After months of inactivity, Earth Longzhi — a suspected subgroup of the notorious APT41 — is again attacking organizations across industry targets in Southeast Asia. And researchers believe they know who it's targeting next.
APT41 is one of China's most well-known cyber threats — or, rather, an umbrella label for multiple subgroups. Over the years it has constantly switched up its TTPs in espionage attacks against government agencies, enterprises, and even individuals. Its attacks against the US government, in particular, have made enough noise to earn its members indictments from US law enforcement.
On May 2, researchers from Trend Micro revealed details of a new campaign from Earth Longzhi, a suspected subgroup of APT41.
Earth Longzhi had been on something of a hiatus since its most recent campaign, which began in August 2021 and ended last June. In that case, it targeted organizations across industries — defense, aviation, insurance, and urban development — in countries around the Asia-Pacific region — Taiwan, Thailand, Malaysia, Indonesia, Pakistan, Ukraine, and China itself.
Now, after nearly a year, Earth Longzhi is back, utilizing newer and better stealth tactics in espionage campaigns against many of the same kinds of targets.
Earth Longzhi's Evolving TTPs
Rather than tried-and-true phishing emails, Earth Longzhi has tended to target public-facing Internet Information Services (IIS) and Microsoft Exchange servers as inroads to install the popular Behinder Web shell. Using Behinder, it can gather information and download further malware onto host systems.
Further, the group has utilized dynamic link library (DLL) sideloading, disguising malware as a legitimate DLL — MpClient.dll — to trick the legitimate Windows Defender binaries MpDlpCmd.exe and MpCmdRun.exe into loading it.
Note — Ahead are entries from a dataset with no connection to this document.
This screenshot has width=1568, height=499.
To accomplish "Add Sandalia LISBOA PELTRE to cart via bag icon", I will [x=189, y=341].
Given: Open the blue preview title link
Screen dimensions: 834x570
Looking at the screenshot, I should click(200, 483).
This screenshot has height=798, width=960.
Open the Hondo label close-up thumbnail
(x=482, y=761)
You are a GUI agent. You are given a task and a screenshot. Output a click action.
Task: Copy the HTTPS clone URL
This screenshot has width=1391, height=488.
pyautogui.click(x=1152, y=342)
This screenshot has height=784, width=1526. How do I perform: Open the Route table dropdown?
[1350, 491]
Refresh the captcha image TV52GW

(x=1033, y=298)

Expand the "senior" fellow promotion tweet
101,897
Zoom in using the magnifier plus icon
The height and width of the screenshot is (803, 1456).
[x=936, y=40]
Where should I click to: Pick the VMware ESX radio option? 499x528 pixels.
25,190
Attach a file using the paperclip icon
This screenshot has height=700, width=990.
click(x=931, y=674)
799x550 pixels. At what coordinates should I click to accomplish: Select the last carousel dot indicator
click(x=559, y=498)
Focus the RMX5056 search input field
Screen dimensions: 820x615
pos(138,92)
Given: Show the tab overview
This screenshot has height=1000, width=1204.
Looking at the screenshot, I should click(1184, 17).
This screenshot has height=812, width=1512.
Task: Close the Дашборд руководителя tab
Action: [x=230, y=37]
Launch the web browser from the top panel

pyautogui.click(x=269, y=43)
Earth Longzhi primarily delivers two types of malware, according to Trend Micro: Croxloader, a loader for Cobalt Strike, and a new anti-detection tool called SPHijacker.
SPHijacker is specially designed to disable security products in their tracks, either by utilizing a vulnerable driver — zamguard.sys — or by abusing the undocumented "MinimumStackCommitInBytes" values in the IFEO registry key to perform a kind of denial of service.
"These methods are not overly novel and sophisticated," explains James Lively, endpoint security research specialist at Tanium. "However," he adds, "the knowledge, understanding, and tradecraft required to use them efficiently and accurately is."
Where Earth Longzhi Is Going From Here
In this newest campaign, Earth Longzhi targeted organizations in government, healthcare, technology, and manufacturing, across the Philippines, Thailand, Taiwan, and a country they've never targeted before: Fiji.
But there's a wrinkle in the story. In the course of their investigation, the researchers came across a series of decoy documents written in Vietnamese and Indonesian, hidden among the hackers' files.
"Based on these decoy documents," the researchers wrote, "it can be inferred that the threat actors were keen on targeting users in Vietnam and Indonesia for its next wave of attacks."
With more attacks to come, organizations in and around the Asia-Pacific will need to stay attuned to the threat. With Earth Longzhi's penchant for targeting vulnerable, internet-exposed servers, "potential targets need to ensure that everything in their environment, especially public facing to the Internet, is fully patched and updated," Lively says. Otherwise, they may just be the next victim.